Obviously there must have been more shading goings on in this case, but the principle is the same.
Right, but how did the cookie get associated with a Google search query and then get to the 3rd party who did the shady mapping? That's what wouldn't have happened.
If they clicked through to the art gallery website (from maps/search) and the art gallery was running an ad/tracker network that already knew the user's email from elsewhere, they could put two and two together.
Cookie onboarding services are nothing new. To start, look at a company like LiveRamp. They ask sites that get users to authenticate to login, then you provide them with an anonymous hashed email address of the user which they match with they then use to match against a larger cookie pool. If there's a match, they set another cookie.
This helps solve the issue for advertisers using retargeting where cookies don't have a long shelf life. So they leverage 2nd party data sources to basically set those cookies again for them so they can continue retargeting.
They can also work with vendors to upload their hashed email lists from their CRMs and gain access to the relevant cookies in the pool to market to them.

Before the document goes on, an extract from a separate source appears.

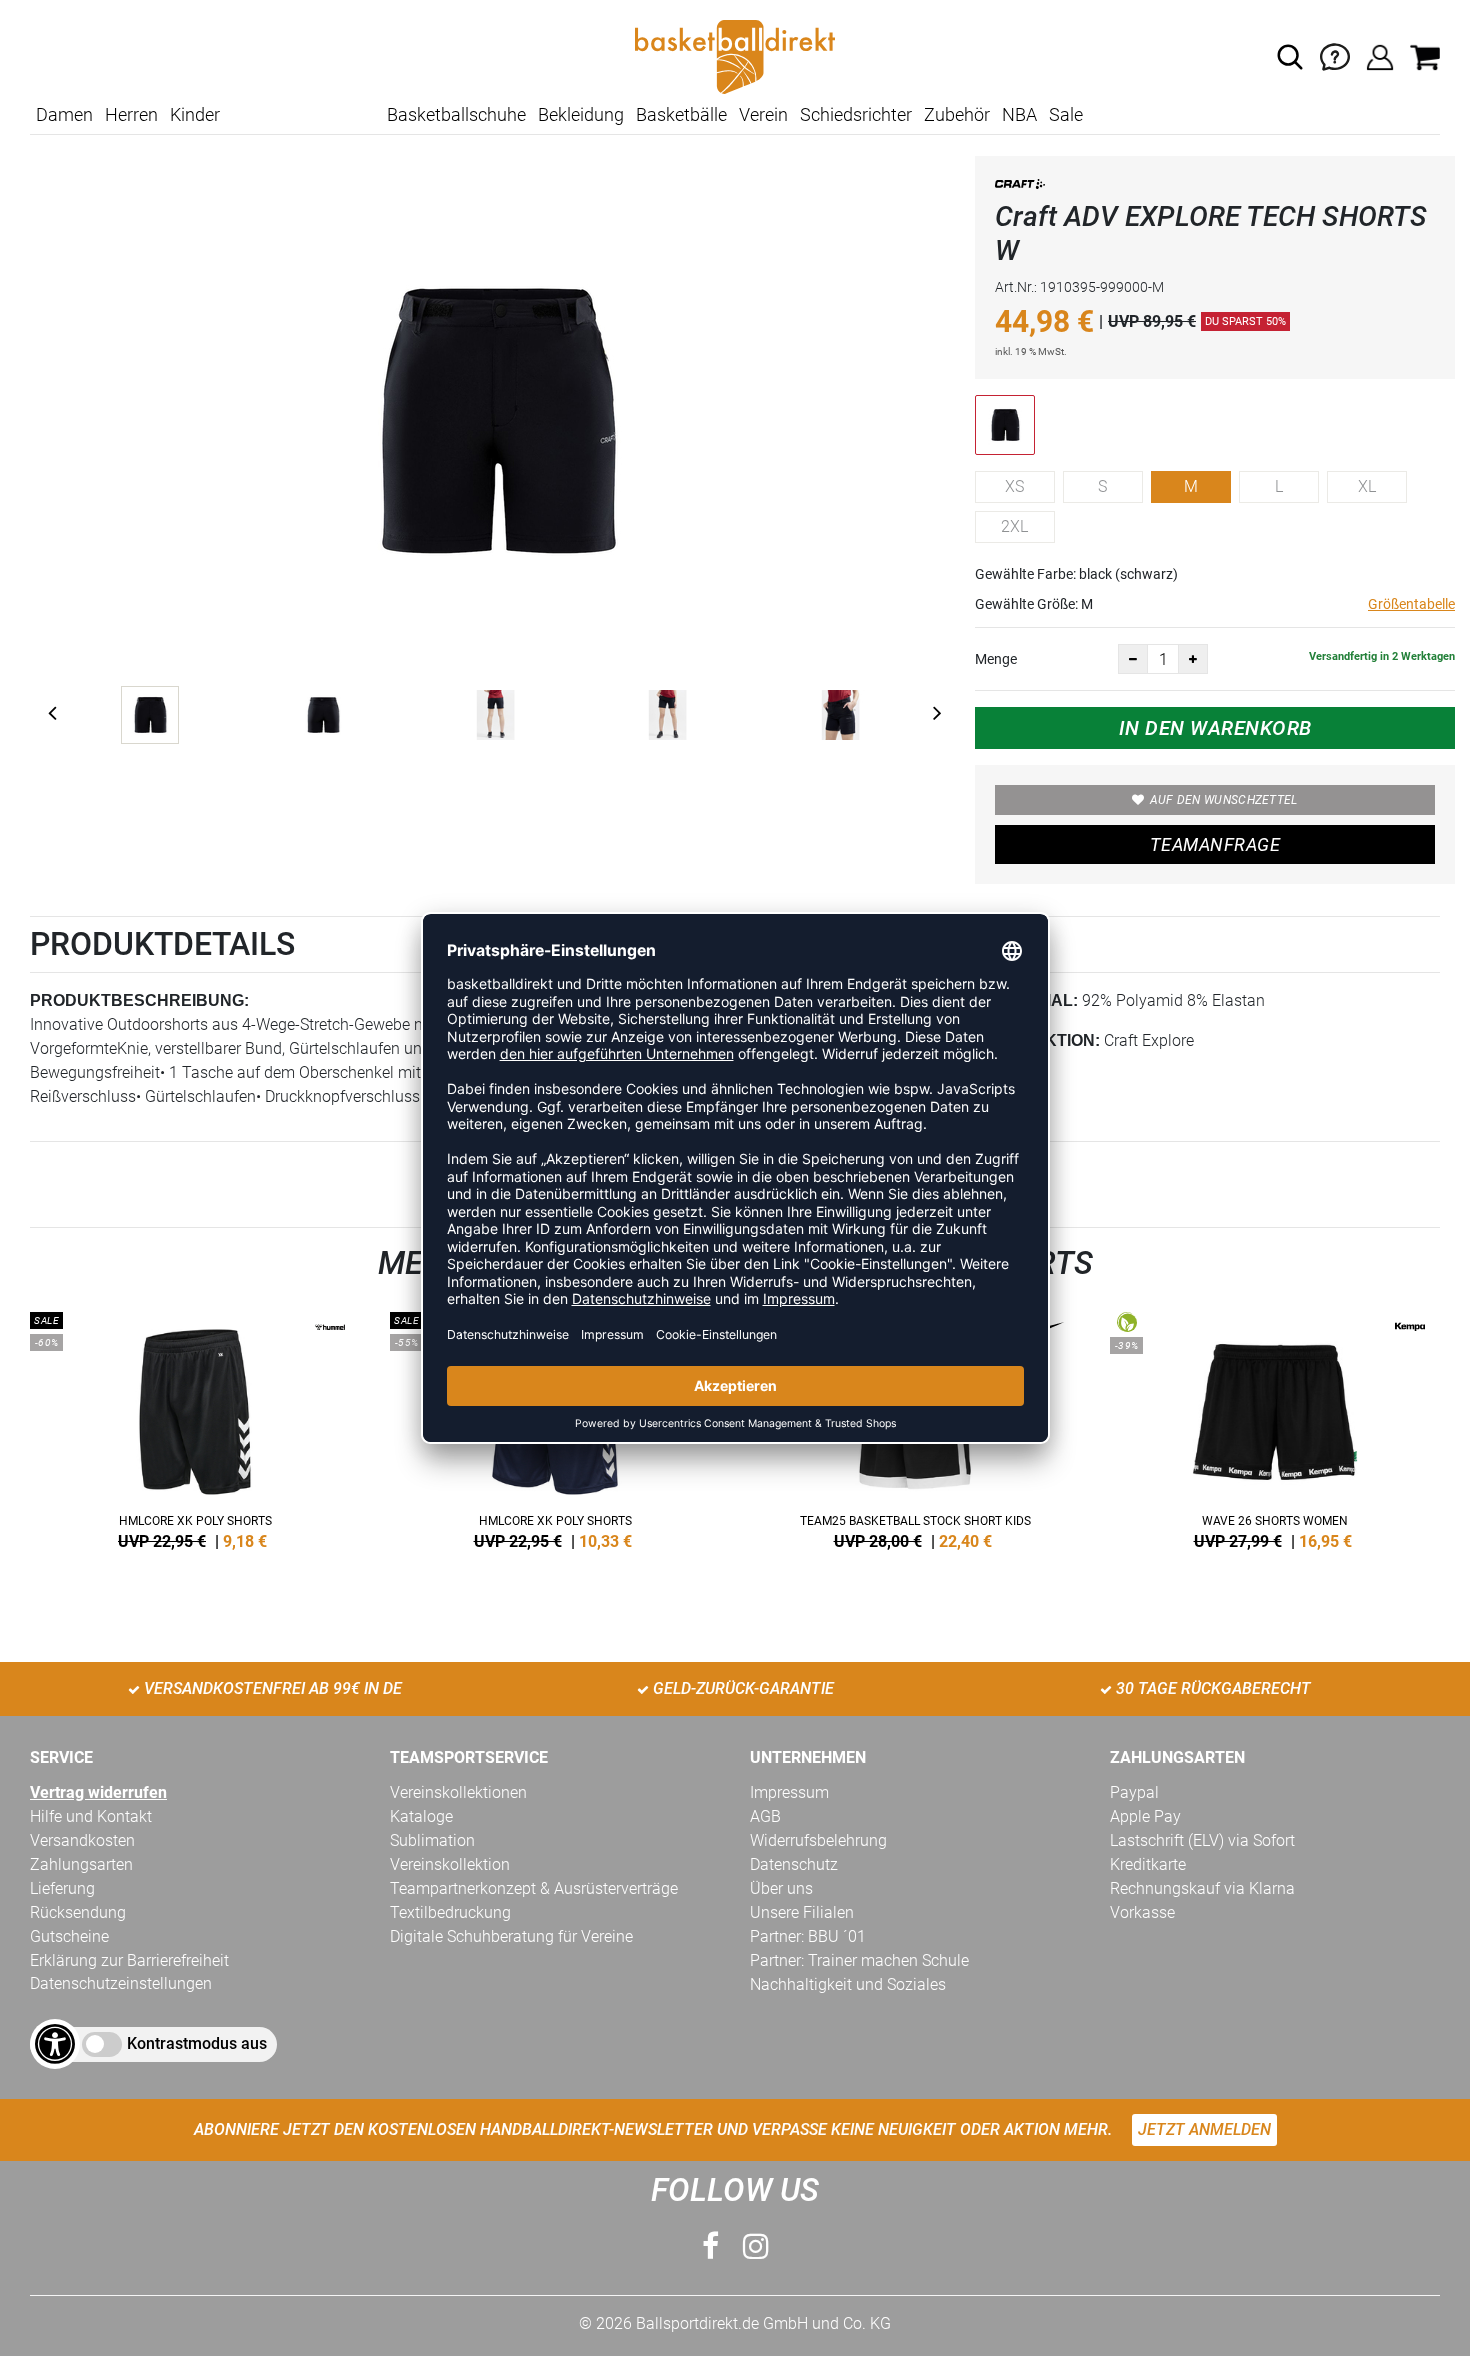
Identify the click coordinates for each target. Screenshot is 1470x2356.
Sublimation (432, 1840)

Onboarding vendors like this tend to pay a CPM rate based on the number of matches they can make with their cookie pool, so really all that matters is that you have a massive number of people authenticating with email addresses.
While unsettling, that still doesn't explain the data flow out of Google. Google wants your customized list of email targeting, sure. But they don't want to leak anything proprietary to others to use, such as search history.
Alternate theory: someone at AA sold an email list to a shady marketer.